そして、上記虹彩色成形品は、通常、成形品にZnS等の薄膜層を直接スパッタリング蒸着することにより生産されている。
【0003】
【発明が解決しようとする課題】
しかし、従来の虹彩色成形品には以下に示す欠点があった。
▲1▼虹彩層側で反射する反射光の色と、虹彩層と透明基材を通過する透過光の色がそれぞれ虹彩色を呈し、しかも反射光の虹彩色と透過光の虹彩色が異なる色調の虹彩色ではあったが、虹彩層がZnS薄膜層等の1層のみで形成されているので、反射光の虹彩色、及び透過光の虹彩色が鮮やかさに欠けていて意匠性に乏しかった。
▲2▼透明基材にZnS等の薄膜層を直接スパッタリング蒸着することにより生産されているので、成膜速度が遅く生産性が非常に悪く、コストも高くついた。

提供データ:
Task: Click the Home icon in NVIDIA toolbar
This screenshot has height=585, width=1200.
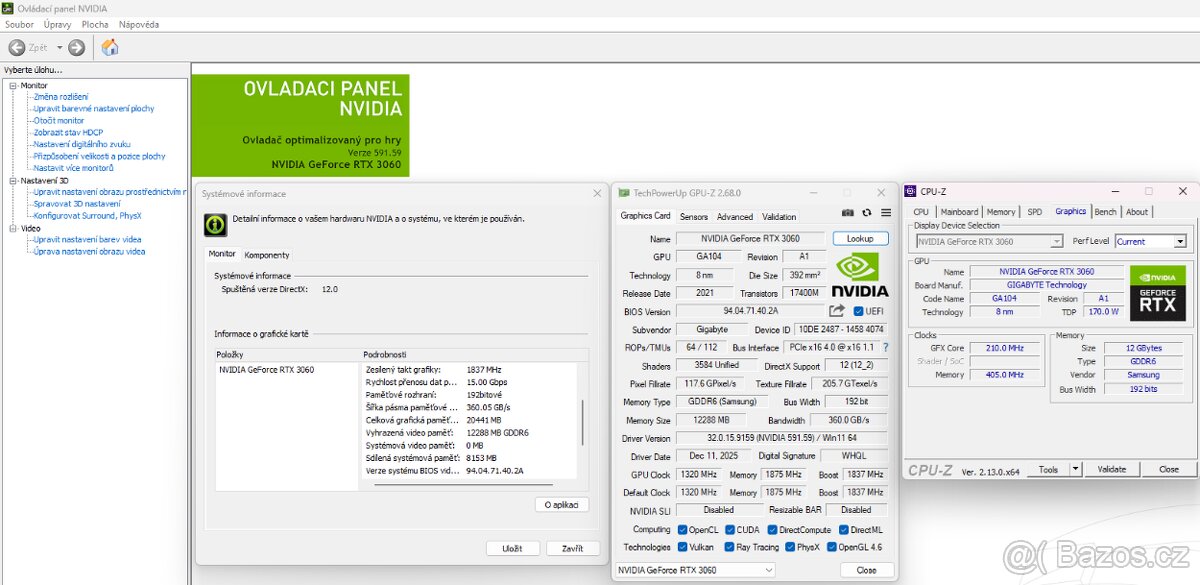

課題一覧:
- 1) 本文によれば、従来の虹彩色成形品は通常どのような方法で生産されているか。
- 2) 本文の「そして、上記虹彩色成形品は、」で始まり「に悪く、コストも高くついた。」まで続く部分を、「スパッタリング蒸着」を「真空蒸着」に置き換えて書き出してください。

解答:
- 1) 成形品にZnS等の薄膜層を直接スパッタリング蒸着することにより生産されている。

- 2)
そして、上記虹彩色成形品は、通常、成形品にZnS等の薄膜層を直接真空蒸着することにより生産されている。
【0003】
【発明が解決しようとする課題】
しかし、従来の虹彩色成形品には以下に示す欠点があった。
▲1▼虹彩層側で反射する反射光の色と、虹彩層と透明基材を通過する透過光の色がそれぞれ虹彩色を呈し、しかも反射光の虹彩色と透過光の虹彩色が異なる色調の虹彩色ではあったが、虹彩層がZnS薄膜層等の1層のみで形成されているので、反射光の虹彩色、及び透過光の虹彩色が鮮やかさに欠けていて意匠性に乏しかった。
▲2▼透明基材にZnS等の薄膜層を直接真空蒸着することにより生産されているので、成膜速度が遅く生産性が非常に悪く、コストも高くついた。